> **Источник**

%%

А вот как сам Ельцин вспоминает о тех знаковых для всей дальнейшей жизни днях:
«Да, жизнь изгнанника… И все-таки это была не жизнь на острове. Это был полуостров, и соединяла мой остров с материком небольшая дорожка. Это была людская дорожка, дорожка верных, преданных друзей, многих москвичей, свердловчан, да и людей со всей страны. И их не беспокоило, что их заподозрят в контактах со мной…
Пресса к моему имени проявляла постоянный интерес, за каждое интервью меня обязательно упрекали, поскольку я старался говорить правду. Я не хотел чего-либо скрывать, где-то что-то умалчивать, встречаясь с западными журналистами. Десятилетиями нам все время внушалось, что западная пресса только обманывает, только лжет — делает все, чтобы написать про нас гадости и вранье. На самом деле представителей серьезной западной журналистики чаще всего отличает компетентность, глубокий профессионализм, безукоризненное следование журналистской этике, я не говорю про «желтую» прессу, с ней, к сожалению, мне тоже пришлось повстречаться.
Я достаточно спокойно, философски, относился к тому, что наша пресса обходит меня вниманием: я знал, журналисты тут ни при чем. Я видел, наоборот, как газетчики пытались пробить материалы через свое руководство, где было бы хоть слово обо мне или маленький абзац. Но материалы эти все равно из номера снимались, а журналисты нередко шли на серьезные конфликты. Но были и другие статьи — злые, несправедливые…
Несмотря на опалу и, по сути, политическую ссылку, меня пригласили в Высшую комсомольскую школу — встретиться со слушателями, молодыми ребятами и девчатами. Пробивали они это очень тяжело. Первым проявил инициативу Юрий Раптанов, секретарь комитета комсомола ВКШ, его поддержали почти все учащиеся, кстати, большинство коммунисты, ребята очень зрелые, умные, энергичные.
Сначала секретарь комитета пришел к ректору. Тот замахал руками: «Ты что, Ельцина приглашать?!» Но Юра стал настаивать, обратился в партком. Секретарь парткома был настроен несколько иначе, более прогрессивно, что ли, он предложил: давайте обсудим этот вопрос на парткоме. И там решили пригласить Ельцина на встречу. Ректор, видя, что все голосуют «за», и понимая, что если он один скажет «против», то ему трудно будет работать в этом коллективе, тоже проголосовал «за». Студенты позвонили мне, и мы договорились о дне и времени встречи. Конечно, все об этом узнали, и прежде всего в ЦК ВЛКСМ, мне сообщили, что будто первый секретарь ЦК комсомола. В. Мироненко два раза приезжал в ВКШ, чтобы не допустить этой встречи. Тем не менее ребята не послушали его.

%%

> **Задание 1**
Ответьте на вопросы по отрывку воспоминаний:
(а) Кто первым выступил с инициативой пригласить Ельцина в Высшую комсомольскую школу?
(б) Чем, по словам автора, его «остров» был соединен с материком?
(в) Сколько раз, по сообщению, В. Мироненко приезжал в ВКШ, чтобы не допустить встречи?
> **Задание 2**
Перепишите из отрывка воспоминаний фрагмент, начиная со слов «Сначала секретарь комитета» и вплоть до слов «не послушали его.» включительно.
Отвечайте, опираясь только на отрывок воспоминаний.

> **Исходные данные**

%%

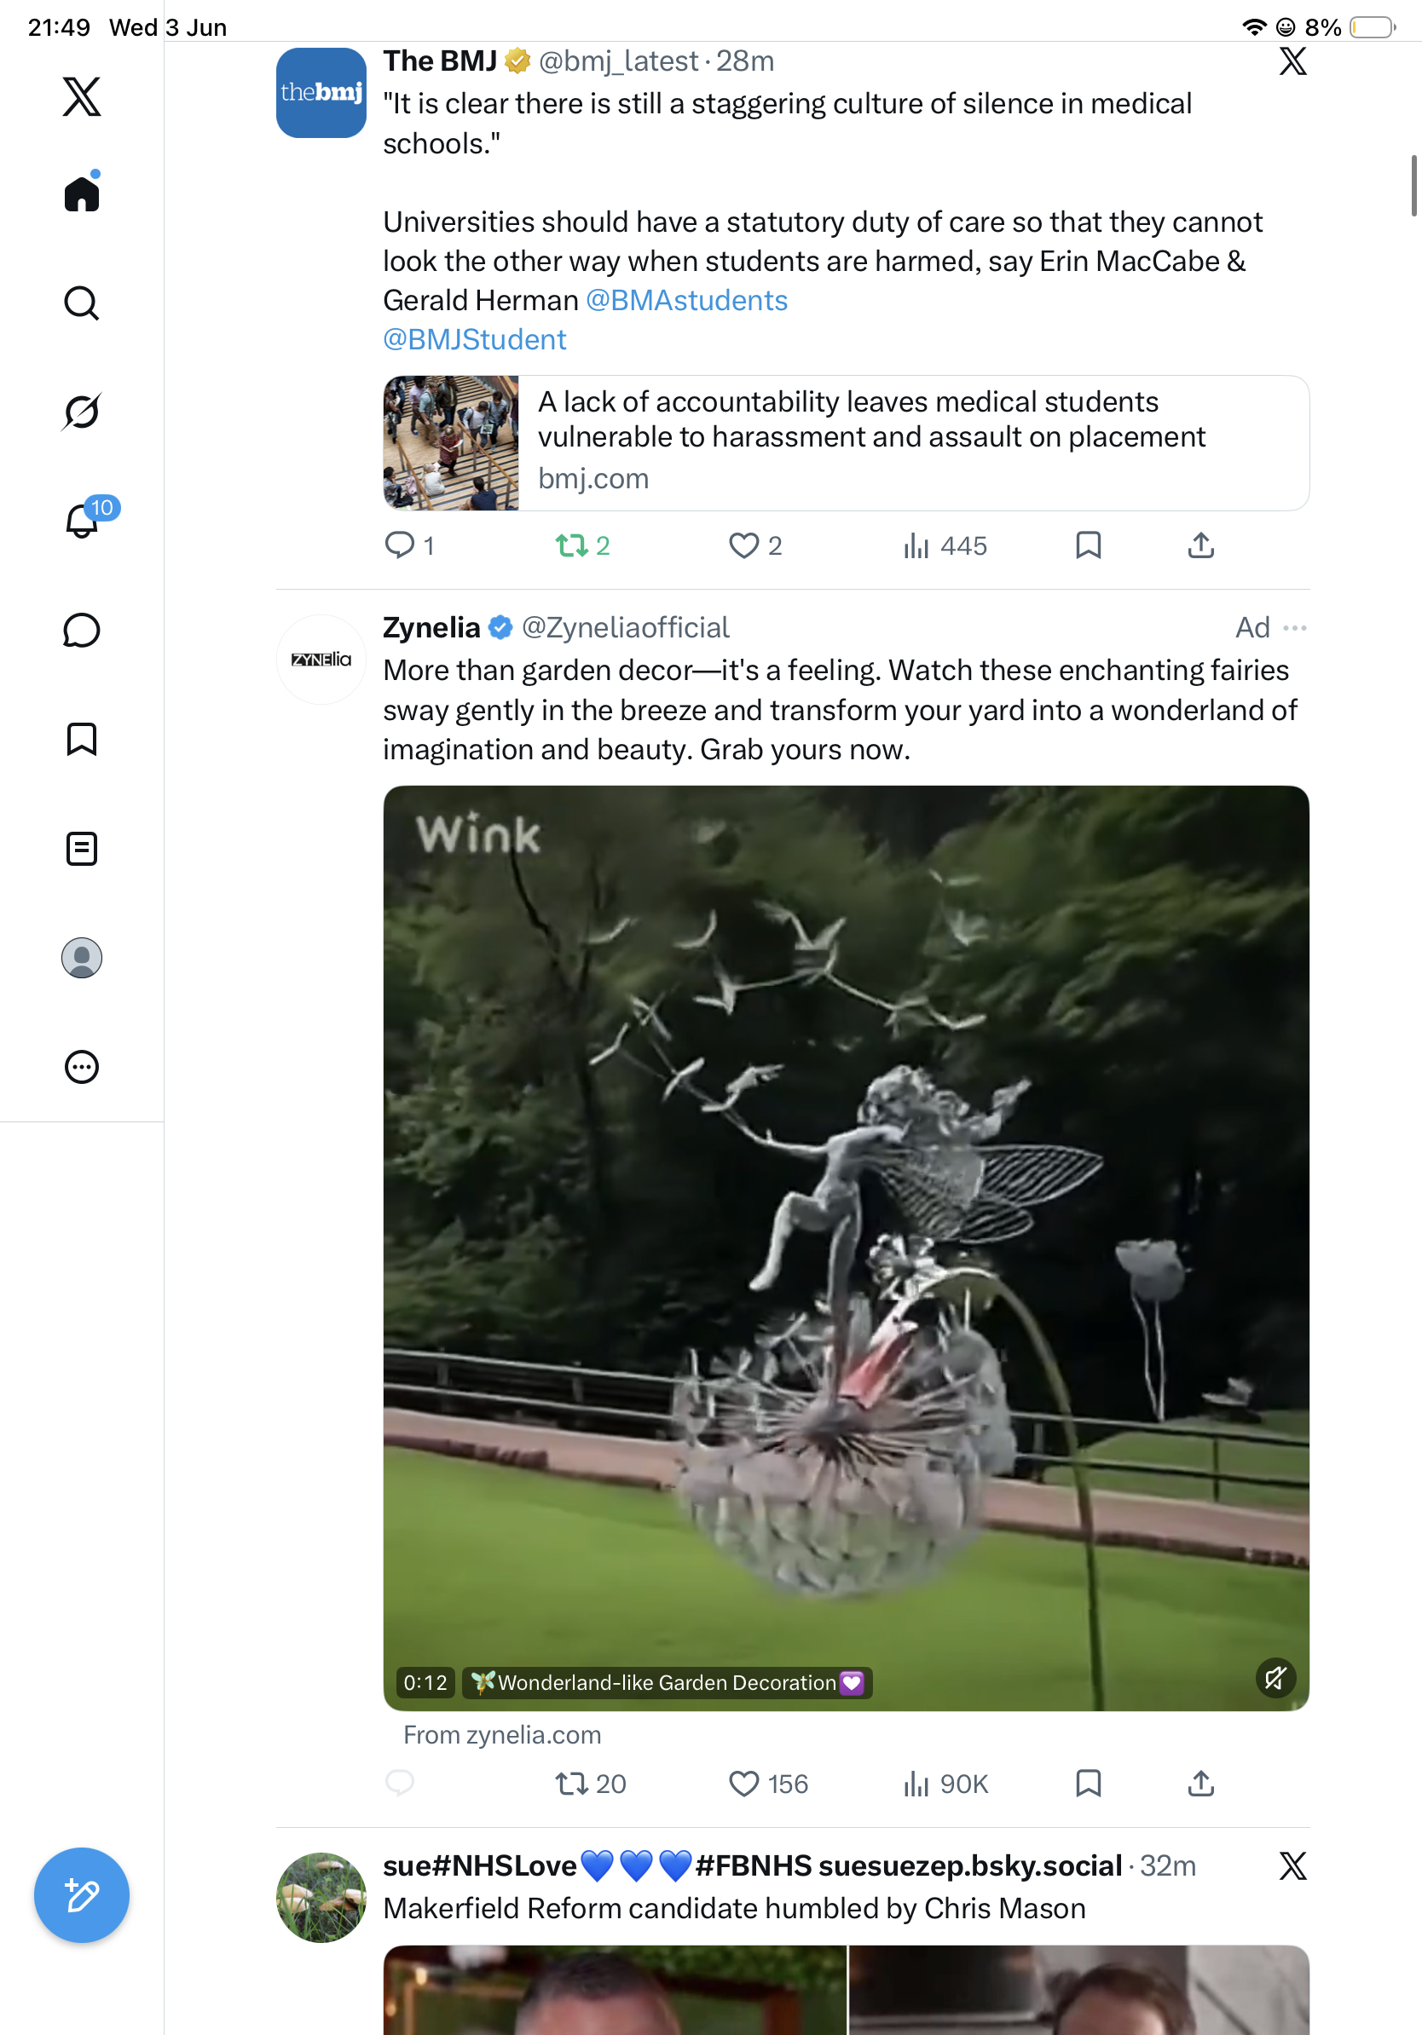
Task: Expand the More circle menu in sidebar
Action: (x=82, y=1067)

%%

> **Ответ к заданию 1**
(а) Юрий Раптанов, секретарь комитета комсомола ВКШ.
(б) Небольшой людской дорожкой, дорожкой верных, преданных друзей.
(в) Два раза.

> **Ответ к заданию 2**
Сначала секретарь комитета пришел к ректору. Тот замахал руками: «Ты что, Ельцина приглашать?!» Но Юра стал настаивать, обратился в партком. Секретарь парткома был настроен несколько иначе, более прогрессивно, что ли, он предложил: давайте обсудим этот вопрос на парткоме. И там решили пригласить Ельцина на встречу. Ректор, видя, что все голосуют «за», и понимая, что если он один скажет «против», то ему трудно будет работать в этом коллективе, тоже проголосовал «за». Студенты позвонили мне, и мы договорились о дне и времени встречи. Конечно, все об этом узнали, и прежде всего в ЦК ВЛКСМ, мне сообщили, что будто первый секретарь ЦК комсомола. В. Мироненко два раза приезжал в ВКШ, чтобы не допустить этой встречи. Тем не менее ребята не послушали его.